Dataset records:

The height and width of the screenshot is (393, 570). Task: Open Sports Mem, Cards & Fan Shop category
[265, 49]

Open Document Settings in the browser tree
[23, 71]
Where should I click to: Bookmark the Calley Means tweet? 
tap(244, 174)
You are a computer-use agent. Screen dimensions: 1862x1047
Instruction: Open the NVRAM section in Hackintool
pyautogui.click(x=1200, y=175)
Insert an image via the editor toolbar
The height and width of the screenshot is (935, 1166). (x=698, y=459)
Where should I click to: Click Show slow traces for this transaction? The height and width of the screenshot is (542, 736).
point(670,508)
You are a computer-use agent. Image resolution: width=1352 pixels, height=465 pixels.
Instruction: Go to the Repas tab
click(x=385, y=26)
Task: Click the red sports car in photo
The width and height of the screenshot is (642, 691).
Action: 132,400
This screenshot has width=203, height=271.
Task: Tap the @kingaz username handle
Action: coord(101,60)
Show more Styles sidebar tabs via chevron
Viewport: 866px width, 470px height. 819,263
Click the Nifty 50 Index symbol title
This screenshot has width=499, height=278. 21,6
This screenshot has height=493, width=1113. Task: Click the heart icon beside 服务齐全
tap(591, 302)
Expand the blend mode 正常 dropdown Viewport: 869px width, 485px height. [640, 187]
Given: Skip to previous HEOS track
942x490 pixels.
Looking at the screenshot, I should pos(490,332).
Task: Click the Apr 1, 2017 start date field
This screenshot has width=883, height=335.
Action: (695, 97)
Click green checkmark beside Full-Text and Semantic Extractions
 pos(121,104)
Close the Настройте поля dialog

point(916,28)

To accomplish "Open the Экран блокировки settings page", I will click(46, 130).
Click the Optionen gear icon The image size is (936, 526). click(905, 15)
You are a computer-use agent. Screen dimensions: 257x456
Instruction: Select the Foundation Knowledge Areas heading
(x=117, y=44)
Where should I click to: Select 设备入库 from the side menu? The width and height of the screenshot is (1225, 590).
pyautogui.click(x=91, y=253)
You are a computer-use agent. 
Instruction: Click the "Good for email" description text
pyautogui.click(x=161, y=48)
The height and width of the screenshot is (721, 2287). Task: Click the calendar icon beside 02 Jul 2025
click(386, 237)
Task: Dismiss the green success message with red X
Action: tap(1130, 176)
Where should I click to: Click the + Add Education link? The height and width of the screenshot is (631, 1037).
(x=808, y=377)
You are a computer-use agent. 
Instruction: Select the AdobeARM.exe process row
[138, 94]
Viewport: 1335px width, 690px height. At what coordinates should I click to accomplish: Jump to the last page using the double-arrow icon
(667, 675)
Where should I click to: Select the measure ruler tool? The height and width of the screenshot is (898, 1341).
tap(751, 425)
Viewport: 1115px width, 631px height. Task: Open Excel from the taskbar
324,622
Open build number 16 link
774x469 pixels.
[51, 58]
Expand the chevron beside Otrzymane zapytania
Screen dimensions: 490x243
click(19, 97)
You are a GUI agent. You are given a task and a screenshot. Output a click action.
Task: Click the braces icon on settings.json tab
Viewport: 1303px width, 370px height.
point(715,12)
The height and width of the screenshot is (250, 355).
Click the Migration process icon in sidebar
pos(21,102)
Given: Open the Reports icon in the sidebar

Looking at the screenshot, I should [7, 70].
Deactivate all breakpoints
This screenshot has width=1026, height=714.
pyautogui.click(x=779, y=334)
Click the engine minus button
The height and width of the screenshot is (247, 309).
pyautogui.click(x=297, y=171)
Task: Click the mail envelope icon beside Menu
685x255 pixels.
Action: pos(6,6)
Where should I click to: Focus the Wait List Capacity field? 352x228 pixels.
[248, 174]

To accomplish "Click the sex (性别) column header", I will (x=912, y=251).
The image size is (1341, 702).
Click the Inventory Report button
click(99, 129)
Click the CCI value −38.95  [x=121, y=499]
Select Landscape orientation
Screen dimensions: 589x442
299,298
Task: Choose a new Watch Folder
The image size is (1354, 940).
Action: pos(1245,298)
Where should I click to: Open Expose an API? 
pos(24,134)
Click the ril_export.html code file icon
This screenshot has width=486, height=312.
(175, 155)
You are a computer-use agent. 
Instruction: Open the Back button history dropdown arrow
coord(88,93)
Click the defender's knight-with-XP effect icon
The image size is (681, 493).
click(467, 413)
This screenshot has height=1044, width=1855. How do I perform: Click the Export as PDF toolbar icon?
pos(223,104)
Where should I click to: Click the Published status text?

Work to complete: Retype all of the entries above, line for line, without any changes.

Task solution:
The height and width of the screenshot is (393, 570). Task: Open Sports Mem, Cards & Fan Shop category
[265, 49]

Open Document Settings in the browser tree
[23, 71]
Where should I click to: Bookmark the Calley Means tweet? 
tap(244, 174)
You are a computer-use agent. Screen dimensions: 1862x1047
Instruction: Open the NVRAM section in Hackintool
pyautogui.click(x=1200, y=175)
Insert an image via the editor toolbar
The height and width of the screenshot is (935, 1166). (x=698, y=459)
Where should I click to: Click Show slow traces for this transaction? The height and width of the screenshot is (542, 736).
point(670,508)
You are a computer-use agent. Image resolution: width=1352 pixels, height=465 pixels.
Instruction: Go to the Repas tab
click(x=385, y=26)
Task: Click the red sports car in photo
The width and height of the screenshot is (642, 691).
Action: 132,400
This screenshot has width=203, height=271.
Task: Tap the @kingaz username handle
Action: coord(101,60)
Show more Styles sidebar tabs via chevron
Viewport: 866px width, 470px height. 819,263
Click the Nifty 50 Index symbol title
This screenshot has width=499, height=278. 21,6
This screenshot has height=493, width=1113. Task: Click the heart icon beside 服务齐全
tap(591, 302)
Expand the blend mode 正常 dropdown Viewport: 869px width, 485px height. [640, 187]
Given: Skip to previous HEOS track
942x490 pixels.
Looking at the screenshot, I should pos(490,332).
Task: Click the Apr 1, 2017 start date field
This screenshot has width=883, height=335.
Action: (695, 97)
Click green checkmark beside Full-Text and Semantic Extractions
 pos(121,104)
Close the Настройте поля dialog

point(916,28)

To accomplish "Open the Экран блокировки settings page", I will click(46, 130).
Click the Optionen gear icon The image size is (936, 526). click(905, 15)
You are a computer-use agent. Screen dimensions: 257x456
Instruction: Select the Foundation Knowledge Areas heading
(x=117, y=44)
Where should I click to: Select 设备入库 from the side menu? The width and height of the screenshot is (1225, 590).
pyautogui.click(x=91, y=253)
You are a computer-use agent. 
Instruction: Click the "Good for email" description text
pyautogui.click(x=161, y=48)
The height and width of the screenshot is (721, 2287). Task: Click the calendar icon beside 02 Jul 2025
click(386, 237)
Task: Dismiss the green success message with red X
Action: tap(1130, 176)
Where should I click to: Click the + Add Education link? The height and width of the screenshot is (631, 1037).
(x=808, y=377)
You are a computer-use agent. 
Instruction: Select the AdobeARM.exe process row
[138, 94]
Viewport: 1335px width, 690px height. At what coordinates should I click to accomplish: Jump to the last page using the double-arrow icon
(667, 675)
Where should I click to: Select the measure ruler tool? The height and width of the screenshot is (898, 1341).
tap(751, 425)
Viewport: 1115px width, 631px height. Task: Open Excel from the taskbar
324,622
Open build number 16 link
774x469 pixels.
[51, 58]
Expand the chevron beside Otrzymane zapytania
Screen dimensions: 490x243
click(19, 97)
You are a GUI agent. You are given a task and a screenshot. Output a click action.
Task: Click the braces icon on settings.json tab
Viewport: 1303px width, 370px height.
point(715,12)
The height and width of the screenshot is (250, 355).
Click the Migration process icon in sidebar
pos(21,102)
Given: Open the Reports icon in the sidebar

Looking at the screenshot, I should [7, 70].
Deactivate all breakpoints
This screenshot has width=1026, height=714.
pyautogui.click(x=779, y=334)
Click the engine minus button
The height and width of the screenshot is (247, 309).
pyautogui.click(x=297, y=171)
Task: Click the mail envelope icon beside Menu
685x255 pixels.
Action: pos(6,6)
Where should I click to: Focus the Wait List Capacity field? 352x228 pixels.
[248, 174]

To accomplish "Click the sex (性别) column header", I will (x=912, y=251).
The image size is (1341, 702).
Click the Inventory Report button
click(99, 129)
Click the CCI value −38.95  [x=121, y=499]
Select Landscape orientation
Screen dimensions: 589x442
299,298
Task: Choose a new Watch Folder
The image size is (1354, 940).
Action: pos(1245,298)
Where should I click to: Open Expose an API? 
pos(24,134)
Click the ril_export.html code file icon
This screenshot has width=486, height=312.
(175, 155)
You are a computer-use agent. 
Instruction: Open the Back button history dropdown arrow
coord(88,93)
Click the defender's knight-with-XP effect icon
The image size is (681, 493).
click(467, 413)
This screenshot has height=1044, width=1855. How do I perform: Click the Export as PDF toolbar icon?
pos(223,104)
Where should I click to: Click the Published status text?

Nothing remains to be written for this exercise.